3. 差額が生まれる理由と「上限480ヶ月」のルール
なぜ差額が生まれるのかを、もう少し見ておきます。
3.1 老齢基礎年金は20歳から60歳まで
日本年金機構によると、老齢基礎年金は20歳から60歳になるまでの40年間の国民年金や厚生年金の加入期間等に応じて年金額が計算されます。
一方で定額部分は、厚生年金の加入期間に応じて決まるもので、年齢による区切りは示されていません。上限として被保険者期間の月数が定められているだけです。
3.2 単価の違いも効いてくる
定額部分の単価は令和8年4月分から1766円です。これに生年月日に応じた率と被保険者期間の月数を掛けます。
老齢基礎年金とは計算式そのものが違いますので、同じ加入期間でも金額が一致しません。当分の間は定額部分のほうが多いという状態が続いている、という説明はこの構造から来ています。
4. 制度移行期の特別な調整
定額部分には、世代ごとの調整も入っています。
4.1 240月とみなす特例
生年月日が昭和26年4月1日以前の人は、40歳以降の厚生年金の被保険者期間が生年月日に応じて15年から19年あれば、240月未満であっても240月として計算します。女性と坑内員・船員については、35歳以降の期間で判定します。

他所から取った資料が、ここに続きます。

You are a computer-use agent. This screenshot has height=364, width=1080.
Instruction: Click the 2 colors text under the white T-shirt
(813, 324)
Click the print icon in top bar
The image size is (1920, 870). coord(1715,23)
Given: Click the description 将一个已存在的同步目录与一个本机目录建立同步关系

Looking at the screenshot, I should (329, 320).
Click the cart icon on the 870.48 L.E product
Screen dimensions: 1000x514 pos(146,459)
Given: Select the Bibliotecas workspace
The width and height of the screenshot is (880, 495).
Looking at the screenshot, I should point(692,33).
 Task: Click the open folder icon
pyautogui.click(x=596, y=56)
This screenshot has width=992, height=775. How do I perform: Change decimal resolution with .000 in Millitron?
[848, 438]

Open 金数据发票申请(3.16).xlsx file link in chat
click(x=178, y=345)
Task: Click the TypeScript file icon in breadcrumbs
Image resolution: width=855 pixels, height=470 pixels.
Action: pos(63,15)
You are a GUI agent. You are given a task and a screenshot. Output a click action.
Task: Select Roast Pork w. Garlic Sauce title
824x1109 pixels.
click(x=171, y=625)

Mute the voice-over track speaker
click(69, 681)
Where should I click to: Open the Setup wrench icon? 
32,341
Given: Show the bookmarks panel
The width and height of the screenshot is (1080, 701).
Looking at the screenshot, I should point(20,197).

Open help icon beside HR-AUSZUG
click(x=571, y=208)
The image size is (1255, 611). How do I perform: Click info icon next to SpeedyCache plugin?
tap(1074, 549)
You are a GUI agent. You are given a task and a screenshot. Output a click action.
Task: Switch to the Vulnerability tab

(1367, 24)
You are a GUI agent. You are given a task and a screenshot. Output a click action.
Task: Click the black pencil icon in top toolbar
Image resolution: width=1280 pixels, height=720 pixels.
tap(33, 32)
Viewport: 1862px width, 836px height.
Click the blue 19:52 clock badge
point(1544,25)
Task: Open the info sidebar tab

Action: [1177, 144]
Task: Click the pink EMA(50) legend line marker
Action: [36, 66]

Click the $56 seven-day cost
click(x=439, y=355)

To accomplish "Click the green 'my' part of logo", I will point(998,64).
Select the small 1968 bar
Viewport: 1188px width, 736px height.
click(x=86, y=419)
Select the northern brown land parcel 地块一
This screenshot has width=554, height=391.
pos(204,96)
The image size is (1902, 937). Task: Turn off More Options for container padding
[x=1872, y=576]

なお、この期間には共済組合等の加入期間は含まれません。中高年になってから厚生年金に加入した人への配慮として設けられている仕組みです。
4.2 上限の月数も世代で分かれる
被保険者期間の上限が444月、456月、468月、480月と生年月日で分かれているのも、制度が段階的に整えられてきた名残です。
自分がどの区分に当てはまるかは生年月日で決まります。細かく分かれているため、通知書の金額を自分で検算するのは簡単ではありません。
5. 通知書のどこを見るか
実際に確認する方法です。
5.1 65歳を境に項目が増える
65歳になると、それまで1つだった老齢厚生年金が、老齢基礎年金と老齢厚生年金に分かれます。そこに経過的加算が加わる形です。
相談の場でも、項目が増えたことで金額が変わったと思われる方にお会いします。合計額を前年と比べるほうが、状況をつかみやすくなります。
5.2 金額の確認は年金事務所で
経過的加算の額は、定額部分と老齢基礎年金の差額として計算されます。生年月日、加入期間、単価、上限が絡むため、自分で正確に出すのは難しいところです。
見込額はねんきん定期便やねんきんネットで確認できます。内訳や計算の根拠まで知りたい場合は、年金事務所で説明を求めてみてください。
6. まとめにかえて
65歳になると、特別支給の老齢厚生年金の定額部分が老齢基礎年金に、報酬比例部分が老齢厚生年金に切り替わります。ただし当分の間は老齢基礎年金より定額部分のほうが多いため、その差額が経過的加算として上乗せされます。
定額部分は令和8年4月分から、昭和31年4月2日以後生まれで1766円、それ以前の生まれで1761円に、生年月日に応じた率と被保険者期間の月数を掛けて計算します。被保険者期間には生年月日ごとの上限があります。
この仕組みにより、65歳以降も60歳からの年金額が保障されます。通知書の項目が増えて不安になったときは、合計額で比べたうえで、年金事務所に確認してみてください。